FIRST thing Saturday morning, we emptied the water from the wood fired hot tub, filled it fresh and stoked it up with Mesquite and Pecan so that by 8:30 it would be one-hundred-four degrees of blessed, relaxing, healing, liquid heat.
THEN we stripped the dead summer garden of leaves, vines and the dried up tomatoes we didn't pick.
THEN we shoveled, one-forearm deep by one forearm-and-a-hand round, holes, two rows of them, twenty feet apart. Ten trees: three pears, two plums, four peaches and a nectarine.
THEN we pounded ten, six foot high steel fence posts into the ground about one-full-arm from each trunk. The ground was so hard, I could do this only by stepping up into the tractor bucket with a one-hundred pound hunk of steel pipe and hammer down with all my strength; It took about twenty slugs each.

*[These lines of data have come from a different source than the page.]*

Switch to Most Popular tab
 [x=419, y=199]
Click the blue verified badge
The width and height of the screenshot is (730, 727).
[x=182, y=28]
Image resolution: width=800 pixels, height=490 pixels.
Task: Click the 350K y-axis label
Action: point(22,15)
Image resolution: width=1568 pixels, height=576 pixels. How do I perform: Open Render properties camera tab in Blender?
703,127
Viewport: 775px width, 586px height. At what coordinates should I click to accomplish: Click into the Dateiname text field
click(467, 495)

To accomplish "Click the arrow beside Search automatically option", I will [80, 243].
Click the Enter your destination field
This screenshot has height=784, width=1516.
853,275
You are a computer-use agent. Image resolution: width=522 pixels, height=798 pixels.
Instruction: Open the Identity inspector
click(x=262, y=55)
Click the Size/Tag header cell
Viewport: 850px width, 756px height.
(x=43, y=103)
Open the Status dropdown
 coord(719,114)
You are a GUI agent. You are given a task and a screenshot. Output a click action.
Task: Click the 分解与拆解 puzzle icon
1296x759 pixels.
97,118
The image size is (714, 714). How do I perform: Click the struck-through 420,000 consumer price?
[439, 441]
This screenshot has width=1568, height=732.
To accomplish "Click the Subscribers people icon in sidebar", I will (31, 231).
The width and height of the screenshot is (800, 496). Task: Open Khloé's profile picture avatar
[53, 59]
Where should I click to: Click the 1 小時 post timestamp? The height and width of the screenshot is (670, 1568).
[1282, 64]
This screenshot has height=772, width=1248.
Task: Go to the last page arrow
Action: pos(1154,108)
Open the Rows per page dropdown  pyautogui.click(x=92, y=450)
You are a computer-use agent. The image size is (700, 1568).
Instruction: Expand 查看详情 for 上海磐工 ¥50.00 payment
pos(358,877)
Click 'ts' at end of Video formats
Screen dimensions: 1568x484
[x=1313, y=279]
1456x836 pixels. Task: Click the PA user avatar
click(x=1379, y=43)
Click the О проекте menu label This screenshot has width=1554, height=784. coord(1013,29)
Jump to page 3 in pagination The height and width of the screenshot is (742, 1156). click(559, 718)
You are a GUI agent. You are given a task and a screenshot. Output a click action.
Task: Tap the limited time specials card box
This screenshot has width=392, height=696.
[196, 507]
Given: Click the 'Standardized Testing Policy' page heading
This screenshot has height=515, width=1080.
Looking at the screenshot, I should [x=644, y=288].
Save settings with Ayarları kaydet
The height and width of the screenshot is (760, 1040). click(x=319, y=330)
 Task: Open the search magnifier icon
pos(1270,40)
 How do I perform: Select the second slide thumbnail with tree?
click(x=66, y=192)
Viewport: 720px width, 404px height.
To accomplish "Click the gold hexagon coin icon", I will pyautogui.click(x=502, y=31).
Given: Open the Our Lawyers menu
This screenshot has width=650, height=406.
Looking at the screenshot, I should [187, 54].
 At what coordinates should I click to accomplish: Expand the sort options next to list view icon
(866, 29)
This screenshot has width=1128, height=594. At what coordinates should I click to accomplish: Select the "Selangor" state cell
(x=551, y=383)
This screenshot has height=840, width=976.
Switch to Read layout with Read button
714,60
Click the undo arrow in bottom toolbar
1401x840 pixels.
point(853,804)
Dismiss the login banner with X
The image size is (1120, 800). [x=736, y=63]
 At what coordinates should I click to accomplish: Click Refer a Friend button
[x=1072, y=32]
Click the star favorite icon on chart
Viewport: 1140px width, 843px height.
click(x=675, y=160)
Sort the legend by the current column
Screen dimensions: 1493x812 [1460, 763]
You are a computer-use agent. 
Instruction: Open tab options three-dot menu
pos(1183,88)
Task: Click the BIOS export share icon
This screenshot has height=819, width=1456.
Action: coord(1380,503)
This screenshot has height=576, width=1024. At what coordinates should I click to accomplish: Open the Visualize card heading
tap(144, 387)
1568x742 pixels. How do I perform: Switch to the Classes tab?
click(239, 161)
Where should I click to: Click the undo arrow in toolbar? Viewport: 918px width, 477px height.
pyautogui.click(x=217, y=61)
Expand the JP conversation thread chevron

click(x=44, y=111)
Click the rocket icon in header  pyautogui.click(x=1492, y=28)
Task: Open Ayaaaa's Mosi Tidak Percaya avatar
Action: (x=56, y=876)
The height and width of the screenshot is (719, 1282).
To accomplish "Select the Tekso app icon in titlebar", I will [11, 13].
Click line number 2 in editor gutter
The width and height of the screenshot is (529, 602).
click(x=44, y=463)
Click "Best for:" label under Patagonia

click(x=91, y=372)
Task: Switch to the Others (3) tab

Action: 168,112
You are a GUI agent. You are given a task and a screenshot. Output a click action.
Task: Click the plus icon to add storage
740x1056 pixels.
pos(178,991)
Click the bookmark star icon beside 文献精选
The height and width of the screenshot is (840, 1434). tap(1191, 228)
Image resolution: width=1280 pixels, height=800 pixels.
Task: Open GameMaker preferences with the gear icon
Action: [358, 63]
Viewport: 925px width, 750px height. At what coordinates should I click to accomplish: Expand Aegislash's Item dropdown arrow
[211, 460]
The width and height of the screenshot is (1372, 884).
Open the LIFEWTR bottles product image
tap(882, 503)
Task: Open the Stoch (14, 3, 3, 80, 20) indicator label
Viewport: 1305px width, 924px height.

THEN we took stiff coiled, rusty, six by six, ten gauge wire mesh (like they put in concrete slabs) and made cages around each tree, tying them to the steel fence posts with bailing wire. In this drought, pears, plumbs, peaches and a nectarine would tempt any deer.
THEN the sun had already set and we missed taking the dogs down to the Palapa on the water and toasting each other for a day well spent. And we were spent!
LAST, before falling into that kind of rest one only gets when muscles you forgot you had flatline you into cushion of sleep, Lynn and I sunk into that one-hundred-four degrees of blessed, relaxing, healing, liquid heat.
Life isn't so much about the race anymore. It's not about buying or having so many things. It's not about position or posturing or politics.
Life is about building things and planting things and doing the things that matter most.